▶ _Instructions for the task_: Beginning with the line that holds "Given: Check the Studies autoexpand option", copy each line through the end of the material below, exactly and with no pictures.

▶ _Data to examine_:
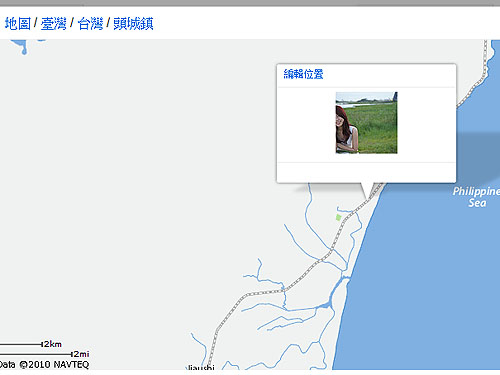Open the 頭城鎮 breadcrumb link
The height and width of the screenshot is (375, 500).
pos(133,24)
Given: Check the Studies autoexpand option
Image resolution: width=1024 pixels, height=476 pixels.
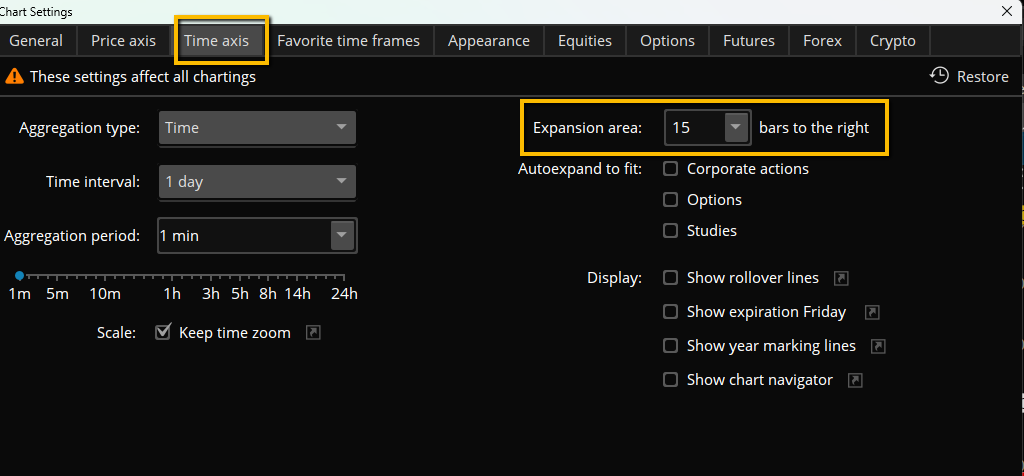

▶ _Completed exercise_:
Given: Check the Studies autoexpand option
Image resolution: width=1024 pixels, height=476 pixels.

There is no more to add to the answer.